# TASK INSTRUCTIONS:
• A. Using the Dee-Tech appeal decision, explain in one to three sentences why the appellants must pay $3,500 into the account of L J Hooker Commercial Central Coast by 4 pm Friday 26 November 2010.
• B. Pick up the Dee-Tech appeal decision after its last order and continue it.

# QUOTED PASSAGE:
▶

Dee-Tech Pty Limited and Bright Star Laundry Pty Ltd v Neddam Holdings Pty Ltd
[2010] NSWCA 290
•1 November 2010
NEW SOUTH WALES COURT OF APPEAL
CITATION:
Dee-Tech Pty Limited & Bright Star Laundry Pty Ltd v Neddam Holdings Pty Ltd [2010] NSWCA 290
FILE NUMBER(S):
2007/254642
HEARING DATE(S):
1 November 2010
JUDGMENT DATE:
1 November 2010
EX TEMPORE DATE:
1 November 2010
PARTIES:
Dee-Tech Pty Limited (First Appellant)
Bright Star Laundry Pty Ltd (Second Appellant)
Neddam Holdings Pty Limited (Respondent)
JUDGMENT OF:
Allsop P
LOWER COURT JURISDICTION:
Supreme Court
LOWER COURT FILE NUMBER(S):
2007/254642
LOWER COURT JUDICIAL OFFICER:
Tobias JA
LOWER COURT DATE OF DECISION:
18 March 2010
COUNSEL:
Mr L Shipway (Appellants)
Mr M Moir (Respondent)
SOLICITORS:
Principal Lawyers (Appellants)
McDonald Johnson Lawyers (Respondent)
CATCHWORDS:
LEGISLATION CITED:
CATEGORY:
Procedural and other rulings
CASES CITED:
TEXTS CITED:
DECISION:
The appellants immediately release for the benefit of the respondent the amount of $7,000 held in the account of L J Hooker Commercial Central Coast in respect of outgoings payable from 18 March 2010 to 18 October 2010.
The appellants shall pay by 4 pm Friday 26 November 2010 the amount of $3,500 into the account of L J Hooker Commercial Central Coast to be held in escrow in respect of outgoings payable from 18 March 2010 to 18 October 2010.
The appellants shall pay:
(a) $1,000 per month to the respondent in respect of the outgoings due and payable under the lease on and from 18 November 2010;
(b) $500 per month into the account of L J Hooker Commercial Central Coast to be held in escrow in respect of the outgoings due and payable under the Lease on and from 18 November 2010.The appellants shall abide by all the terms of the lease, up to and including the hearing and determination of this appeal.
The parties have liberty to apply to restore the matter on 48 hours notice.
The appellants shall file and serve the Orange Book by no later than Friday 5 November 2010, which shall include in a separate section all further evidence, the submissions on the appellants’ motion to adduce additional evidence and the appeal, and the judgment of Handley AJA delivered on 28 June 2010.
The respondent’s costs of the motion filed on 30 June 2010 including the costs of today to be the respondent’s costs in the appeal.
The respondent shall file and serve a notice of motion seeking to adduce additional evidence upon the hearing of the appeal on 1 December 2010 about alleged non-compliance with the terms of the lease since 8 December 2009, together with all supporting affidavit and other evidentiary material by no later than Friday 5 November 2010.

◀

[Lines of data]
▶

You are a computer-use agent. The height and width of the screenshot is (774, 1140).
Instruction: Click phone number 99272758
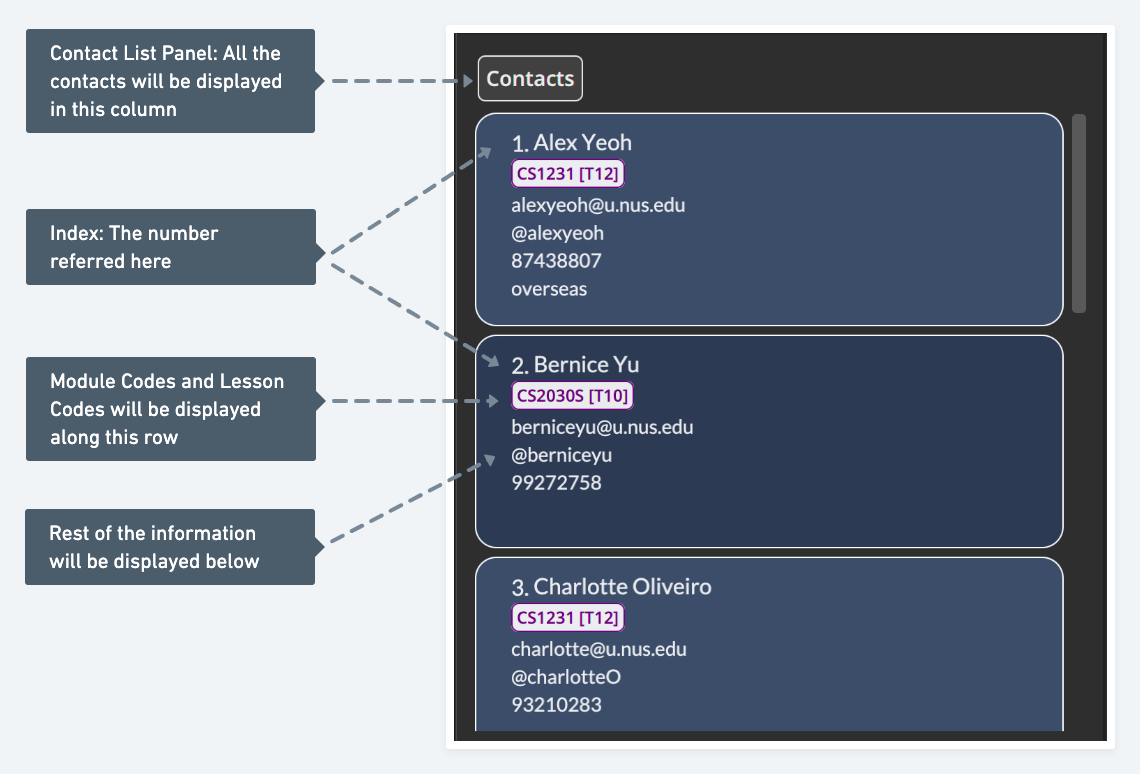[x=556, y=483]
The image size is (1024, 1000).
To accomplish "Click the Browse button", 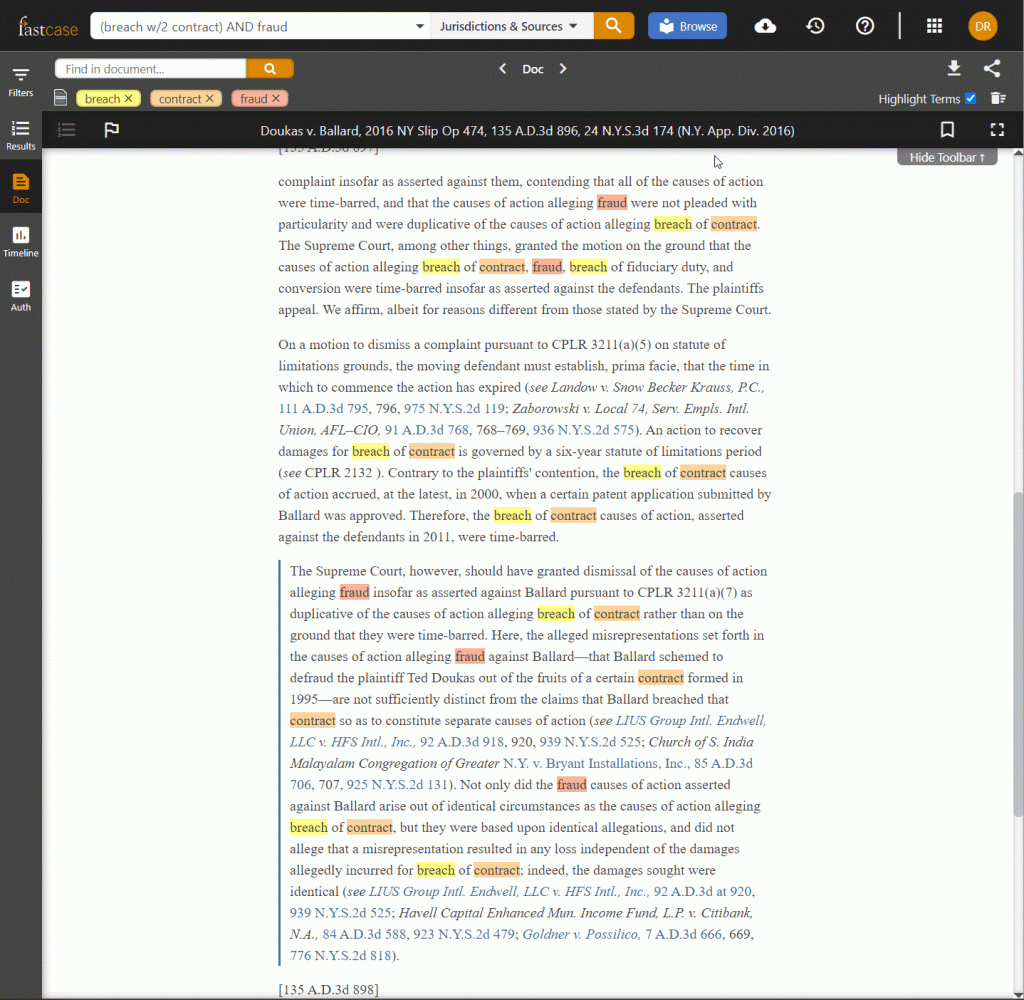I will click(687, 26).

◀

# TASK-BY-TASK OUTPUTS:
• A. The $3,500 is to be held in escrow in that account in respect of outgoings payable from 18 March 2010 to 18 October 2010.

• B.
JUDGMENT:
IN THE SUPREME COURT
OF NEW SOUTH WALES
COURT OF APPEAL
2007/254642
ALLSOP P
Monday 1 November 2010
DEE-TECH PTY LIMITED & BRIGHT STAR LAUNDRY PTY LTD
v NEDDAM HOLDINGS PTY LTD
Judgment
ALLSOP P: This is an application for the lifting of a stay granted by Tobias JA on 18 March 2010. The parties have put on evidence but I have dealt with the matter, if I may say so with respect, with responsible counsel before me with their clients here to try and obtain some sensible resolution that befits the parties as commercial people.
The dispute is as to a lease of a premises on which a commercial laundry is conducted. Justice Gzell, the primary judge, made orders for possession in favour of the landlord. The appeal in respect of this is being heard on 1 December 2010.
The stay granted by Tobias JA was conditioned on compliance with the lease but those orders recognise that there was a dispute between the parties as to the proper amount of outgoings. I do not think that the orders made by his Honour can reach as far as a claim by the applicants on a motion against the respondents that his Honour ordered a particular sum to be paid.
An Associate Justice of the Court, Hallen AsJ, is seized of the accounting of the matter prior to the termination of the lease. That accounting will accommodate the debates between the parties as to proper outgoings prior to the termination of the lease. In due course, Hallen AsJ will be an appropriate judicial vehicle for the resolution of the debates as to outgoings during this period of possession pending resolution of the appeal. It perhaps is a matter for the Court hearing the appeal, but it would be obviously sensible, and the parties should work on the basis, that Hallen AsJ will be in due course seized of the question of outgoings after asserted termination and up to the resolution of the appeal.
Since March 2010 the appellants have paid no outgoings whatsoever beneficially to the landlord. They have placed in an escrow account with a real estate agent sums totalling $7000 to abide the resolution of the outgoings. I pointed out to Mr Shipway that there was a certain lack of commerciality in this as it might be thought to be unlikely that the appellants would have the benefit of the premises together with matters such as water and not have to pay for it.
I sent the parties away to reach some appropriate commercial accommodation of the terms of a revised stay. By and large, if I may say so with respect, the parties have exercised their common sense, assisted no doubt by Mr Shipway and Mr Moir. The only debate is whether or not the appellants should pay a sum immediately. I need to explain the structure of the agreement of the parties before coming to the resolution of the matter that is in dispute.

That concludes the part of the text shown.